Is Programming Art?
chromatic writes "A constant question for software developers is 'What is the nature of programming?' Is it art or science? Does creativity or engineering lead the design and implementation of a program? John Littler talked to several well-known and well-respected programmers (including Guido van Rossum, Andy Hunt, Bjarne Stroustrup, Paul Graham, and Richard Stallman) to find their answers; he shares their thoughts and his own in Art and Computer Programming." From the article: "What the heck is art anyway, at least as most people understand it? What do people mean when they say 'art'? A straw poll showed a fair degree of consensus--art is craft plus a special degree of inspiration. This pretty much explains immediately why only art students and art critics at a certain sort of paper favor conceptual art. Conceptual art, of course, often lacks a craft component as people usually understand the term."
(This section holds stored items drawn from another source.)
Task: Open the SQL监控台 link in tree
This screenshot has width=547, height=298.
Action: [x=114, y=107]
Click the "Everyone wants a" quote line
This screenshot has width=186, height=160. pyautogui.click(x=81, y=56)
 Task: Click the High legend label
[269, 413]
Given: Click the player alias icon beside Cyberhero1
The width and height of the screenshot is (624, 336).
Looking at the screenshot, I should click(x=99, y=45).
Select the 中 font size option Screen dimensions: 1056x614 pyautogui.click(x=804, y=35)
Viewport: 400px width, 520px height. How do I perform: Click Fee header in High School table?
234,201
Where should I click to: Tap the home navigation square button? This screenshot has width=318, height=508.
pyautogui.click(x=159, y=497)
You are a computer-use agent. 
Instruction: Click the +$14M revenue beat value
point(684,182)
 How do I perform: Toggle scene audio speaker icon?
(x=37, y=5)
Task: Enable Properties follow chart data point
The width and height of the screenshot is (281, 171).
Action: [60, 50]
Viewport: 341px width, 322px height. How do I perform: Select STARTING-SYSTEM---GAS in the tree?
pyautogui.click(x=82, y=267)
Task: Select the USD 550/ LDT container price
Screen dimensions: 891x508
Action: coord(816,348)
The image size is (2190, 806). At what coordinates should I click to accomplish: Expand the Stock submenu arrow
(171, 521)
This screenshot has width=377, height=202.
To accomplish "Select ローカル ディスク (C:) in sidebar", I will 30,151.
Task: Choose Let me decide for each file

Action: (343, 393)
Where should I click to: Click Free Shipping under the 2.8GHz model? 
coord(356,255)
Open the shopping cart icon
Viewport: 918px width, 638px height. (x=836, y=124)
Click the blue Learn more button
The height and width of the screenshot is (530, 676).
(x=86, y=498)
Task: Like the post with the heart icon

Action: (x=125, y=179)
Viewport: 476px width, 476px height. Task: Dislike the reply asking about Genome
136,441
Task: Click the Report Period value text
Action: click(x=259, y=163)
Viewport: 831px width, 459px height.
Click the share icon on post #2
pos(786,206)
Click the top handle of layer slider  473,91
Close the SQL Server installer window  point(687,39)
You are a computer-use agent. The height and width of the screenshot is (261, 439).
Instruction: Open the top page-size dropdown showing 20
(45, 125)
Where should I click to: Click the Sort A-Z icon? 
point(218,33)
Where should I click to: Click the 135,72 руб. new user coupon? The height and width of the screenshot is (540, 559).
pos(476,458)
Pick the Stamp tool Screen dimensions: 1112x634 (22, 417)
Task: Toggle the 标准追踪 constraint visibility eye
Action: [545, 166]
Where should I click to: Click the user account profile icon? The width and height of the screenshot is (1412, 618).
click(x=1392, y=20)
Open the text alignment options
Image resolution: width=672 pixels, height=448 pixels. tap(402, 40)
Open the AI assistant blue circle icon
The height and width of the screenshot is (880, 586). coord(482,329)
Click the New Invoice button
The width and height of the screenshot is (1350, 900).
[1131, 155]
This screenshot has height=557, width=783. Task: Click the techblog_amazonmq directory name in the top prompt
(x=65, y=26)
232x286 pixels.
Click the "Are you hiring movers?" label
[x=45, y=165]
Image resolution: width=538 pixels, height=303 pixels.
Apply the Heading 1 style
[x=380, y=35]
I think Richard Stallman put it quite nicely:
"I would describe programming as a craft, which is a kind of art, but not a fine art. Craft means making useful objects with perhaps decorative touches. Fine art means making things purely for their beauty."
When you have to take functionality into account, it often kills the artistic side of the creation.
Rock that crushes, Paper & Scissors that don't matter.
Programmers do meet one of the requirements that you have to meet to be considered an artist: They make no money.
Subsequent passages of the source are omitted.